Вниз в пропасть, летящую вверх
Дмитрий ГУБИН
В 1998-м, в разгар тогдашнего кризиса, над страной повисло истеричное: «А-а-а! Мы падаем и разобьемся!» Не разбились: сработали амортизаторы в виде подсобных хозяйств, российской сообразительности, скрытых
доходов и родственной помощи. То же и с нынешним кризисом. Только амортизаторы будут другие
КРИЗИС И СРЕДНИЙ КЛАСС
Почти месяц я наблюдаю удивительную картину. Партия и правительство уверяют, что в стране никакого кризиса нет, что падение фондового рынка спровоцировано крахом
ипотеки в США и что в России достаточно резервов, чтобы противостоять. То есть во всем виноваты американцы, но у нас все о’кей.
А вот в частном порядке знакомые—профессура из ВШЭ, банкиры, финансовые аналитики—называют происходящее словом, обозначающим хищного, но ценного пушного
зверька.
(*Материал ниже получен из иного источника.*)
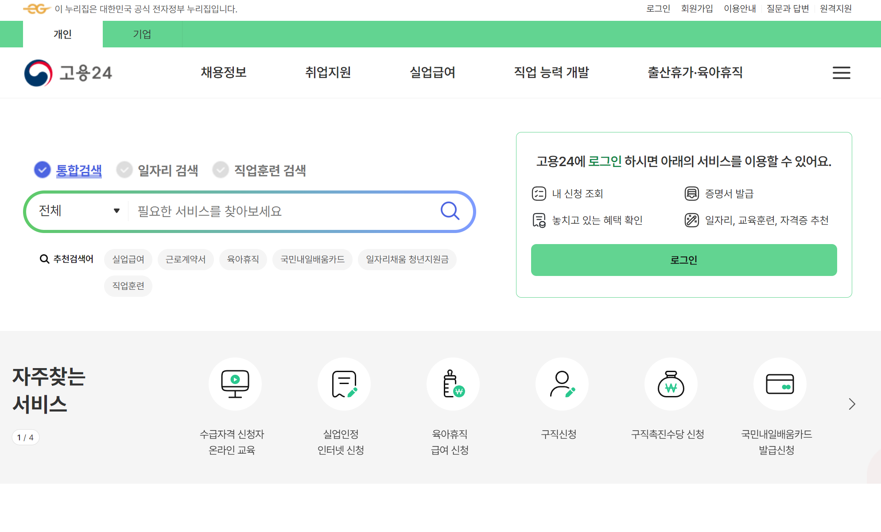Select the 통합검색 radio option

(43, 170)

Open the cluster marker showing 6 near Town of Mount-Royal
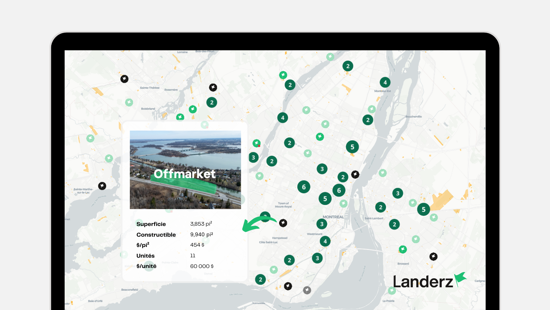[x=304, y=186]
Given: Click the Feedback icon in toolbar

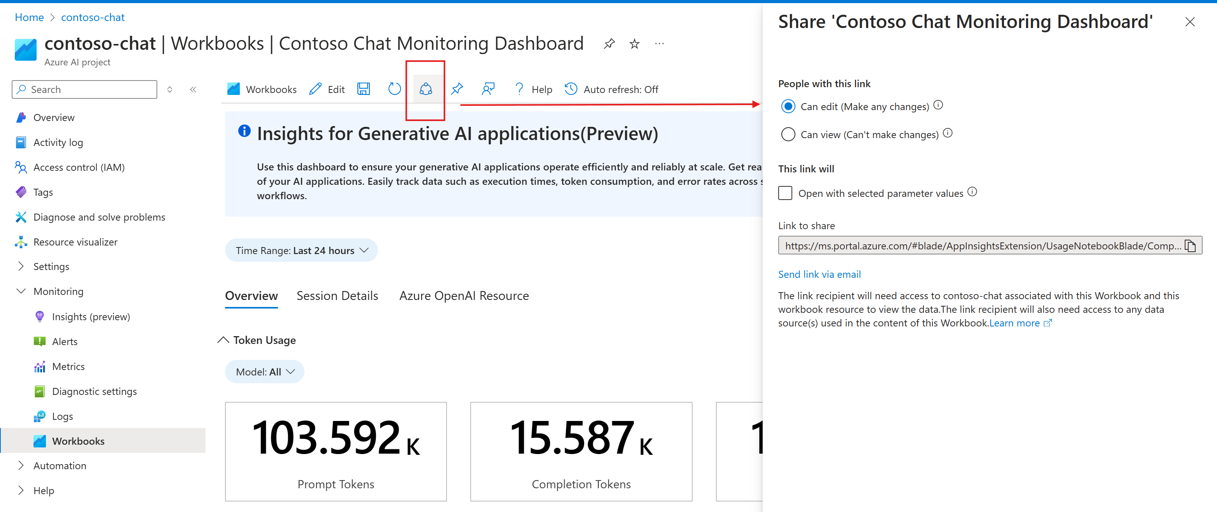Looking at the screenshot, I should click(x=488, y=89).
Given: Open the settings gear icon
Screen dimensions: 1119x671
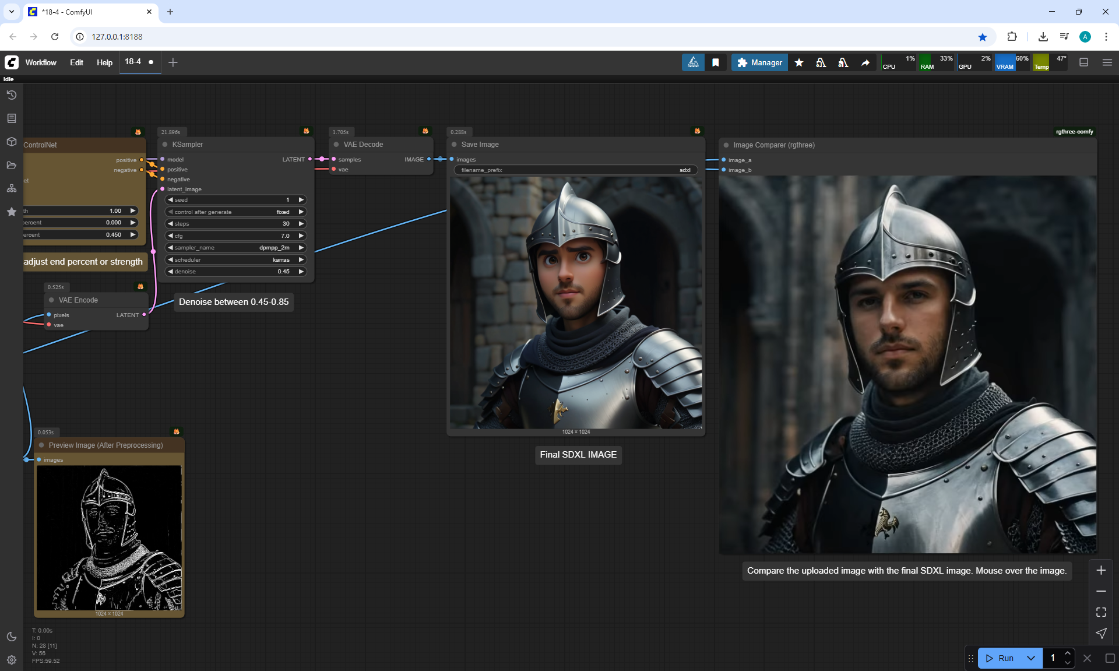Looking at the screenshot, I should pyautogui.click(x=11, y=660).

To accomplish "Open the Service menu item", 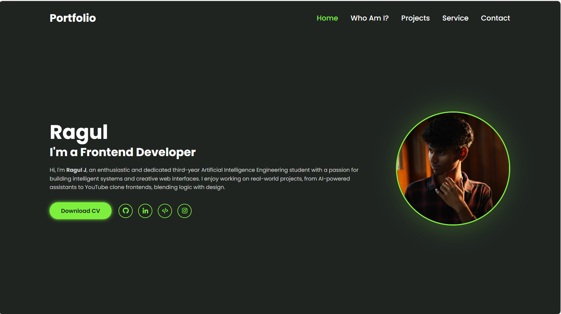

Они говорят, что капиталы из страны удирают во все лопатки, что многие богатые пытаются в панике продать бизнес, что рынки скоро будут падать по принципу домино. У меня к этим провозвестникам апокалипсиса доверие есть. Однако паниковать я воздержусь, и вот почему.
Даже если все
пойдет наихудшим путем—рухнут без доступа к финансам банки, обанкротятся стройкорпорации (сегодня они за счет денег новых клиентов завершают старые проекты), уедут иностранцы, закроются офисы, разорятся жертвы ипотеки—конца потребительского света не наступит.
По крайней мере, для
среднего класса, который я, предотвращая дискуссию, определяю просто: мой круг. Он для моего круга уже года два как наступил.
Вот мы, средний класс—управляющий сетью бутиков с подругой, гендиректор компании с гражданской женой—собираемся в Комарово на даче торговца тканями, в семье
которого родился ребеночек. На участке в 25 соток запаркованы три «пежо», «ситроен» и сильно подержанный «мерседес». Жарим шашлыки, едим арбуз, болтаем о детях, о романе Сорокина и о том, не поехать ли в январе кататься в Альпы: прямо сейчас бронировать шале обойдется недорого.
Мы не
знаем доходов друг друга, но принцип расходов у нас схож. Половина—это текущее потребление. Еще половина—сбережения, инвестиции, которые раньше мы направляли в недвижимость, потому что другого способа сохранить деньги и обеспечить старость в России попросту нет. Два года назад после скачка цен рынок
недвижимости для нас закрылся: кто не успел, тот опоздал. Торговец тканями снимает ради ребенка средней поганости дачку за 70 тысяч рублей в месяц; за сезон он потратит на аренду 350 тысяч рублей. Но он никогда эту дачу не купит: цена в 25—30 миллионов делает приобретение бессмысленным.
Если наши доходы упадут вдвое, мы просто перестанем откладывать деньги впрок и, возможно, будем встречаться на другой даче. Если кто-то потеряет работу, тоже с голоду не умрет: почти у всех есть вторая квартира, либо вторая дача, либо прикупленная (но незастроенная по причине выросших цен)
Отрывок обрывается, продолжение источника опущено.